Alla luce della crisi di partecipazione che investe molti referendum e dell’inefficacia di molti referendum recenti, le proposte di riforma assumono un’importanza strategica. In particolare, il rafforzamento della comunicazione e della partecipazione civica dovrebbe essere considerato un asse portante di ogni intervento. Non basta ridurre gli ostacoli formali: occorre anche promuovere una cultura politica che responsabilizzi i promotori e faciliti l’accesso consapevole dei cittadini al dibattito referendario.
E ora, la parola ai lettori
Il referendum resta, almeno sulla carta, uno strumento prezioso di democrazia diretta. Ma alla luce dei dati e delle tendenze attuali, può ancora funzionare così com’è?
– Secondo voi, è giusto mantenere l’attuale quorum o andrebbe rivisto?

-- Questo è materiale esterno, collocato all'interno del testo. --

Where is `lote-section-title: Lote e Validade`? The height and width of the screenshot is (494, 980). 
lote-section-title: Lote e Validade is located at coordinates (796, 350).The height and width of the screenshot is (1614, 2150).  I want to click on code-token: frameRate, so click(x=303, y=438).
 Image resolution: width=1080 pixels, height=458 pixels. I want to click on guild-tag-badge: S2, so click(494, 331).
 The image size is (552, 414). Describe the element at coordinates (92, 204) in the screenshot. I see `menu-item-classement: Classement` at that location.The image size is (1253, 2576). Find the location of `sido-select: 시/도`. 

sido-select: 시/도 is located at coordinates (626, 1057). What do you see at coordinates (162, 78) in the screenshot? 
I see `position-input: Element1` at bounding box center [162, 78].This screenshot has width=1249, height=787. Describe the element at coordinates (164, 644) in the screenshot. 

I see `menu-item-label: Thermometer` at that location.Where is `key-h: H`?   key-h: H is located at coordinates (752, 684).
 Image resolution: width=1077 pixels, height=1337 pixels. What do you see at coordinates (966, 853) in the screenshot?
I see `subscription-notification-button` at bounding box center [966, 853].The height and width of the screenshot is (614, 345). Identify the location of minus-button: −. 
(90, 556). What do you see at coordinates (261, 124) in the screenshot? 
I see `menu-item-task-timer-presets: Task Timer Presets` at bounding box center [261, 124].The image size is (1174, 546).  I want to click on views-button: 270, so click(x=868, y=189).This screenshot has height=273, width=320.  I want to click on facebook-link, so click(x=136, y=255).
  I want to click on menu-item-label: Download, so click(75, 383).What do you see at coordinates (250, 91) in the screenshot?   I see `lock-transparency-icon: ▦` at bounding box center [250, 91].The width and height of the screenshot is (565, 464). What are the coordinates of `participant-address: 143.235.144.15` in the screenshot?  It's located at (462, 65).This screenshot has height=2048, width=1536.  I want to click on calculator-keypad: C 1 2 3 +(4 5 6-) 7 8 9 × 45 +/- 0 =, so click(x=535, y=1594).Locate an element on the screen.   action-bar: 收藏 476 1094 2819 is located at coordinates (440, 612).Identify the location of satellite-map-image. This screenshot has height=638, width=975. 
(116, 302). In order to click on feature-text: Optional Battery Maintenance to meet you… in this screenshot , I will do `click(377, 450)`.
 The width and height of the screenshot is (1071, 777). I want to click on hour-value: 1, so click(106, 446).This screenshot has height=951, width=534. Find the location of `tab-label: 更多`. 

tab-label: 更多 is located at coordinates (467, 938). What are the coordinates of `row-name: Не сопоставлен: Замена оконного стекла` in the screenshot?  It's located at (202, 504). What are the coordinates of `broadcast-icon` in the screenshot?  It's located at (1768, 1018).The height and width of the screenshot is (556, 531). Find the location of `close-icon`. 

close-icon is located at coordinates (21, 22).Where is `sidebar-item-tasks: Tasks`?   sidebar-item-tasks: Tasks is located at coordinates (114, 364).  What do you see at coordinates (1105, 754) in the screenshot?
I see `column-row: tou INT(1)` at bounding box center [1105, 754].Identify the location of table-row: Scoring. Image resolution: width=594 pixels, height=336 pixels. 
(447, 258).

– Come possiamo incentivare una partecipazione più informata e consapevole?
– E, soprattutto, sentite ancora il referendum come uno strumento vostro, capace di incidere davvero? Partecipa al dibattito nei commenti o condividi questo articolo: la democrazia inizia da una domanda.
Ma forse un quorum sul voto e non sui votanti potrebbe avere piú incidenza sull’astensionismo.
E la digitalizzazione del voto faciliterebbe la partecipazione del cittadino. Dubito ci sarebbe una riduzione della spesa, che andrebbe virata sulla gestione del digitale. La cittadinanza dovrebbe prepararsi in tempo utile con l’identità digitale, e gli anziani potrebbero essere penalizzati, l’Italia è comunque un paese con un’età media abbastanza alta
REFERENDUM AMMONTONATI: NORMATIVA DA RIPENSARE
Proporre più Referendum in uno stesso giorno è una strategia politica nefasta: permette di scegliere ad arte quesiti che, coinvolgendo ognuno anche poca parte dei Cittadini,possano poi insieme generare una affluenza maggiore del 50%. Il quorum di ogni singolo Referendum è quindi drogato dalla contestualità con gli altri. Per difendersi da questa strategia subdola occorre indire i Referendum uno alla volta. Meglio sarebbe evitare di allestire le urne e consentire il voto ai Cittadini nei propri Comuni di residenza in appositi locali in presenza di un Ufficiale Comunale, cosi’ da concedere 2 settimane di tempo per ogni quesito. L’elettore per esprimere la propria opinione su più quesiti dovrà recarsi in Comune più volte. Superato il Quorum e la Maggioranza richiesti,qualunque siano,l’abrogazione a la emanazione delle Leggi proposte deve inoltre essere confermata da un successivo voto delle Camere. Sarebbe utile inoltre esonerare i Referendum dal rituale sacro che obbliga i Cittadini al silenzio elettorale.
Viva l’Italia di quelli che ci credono.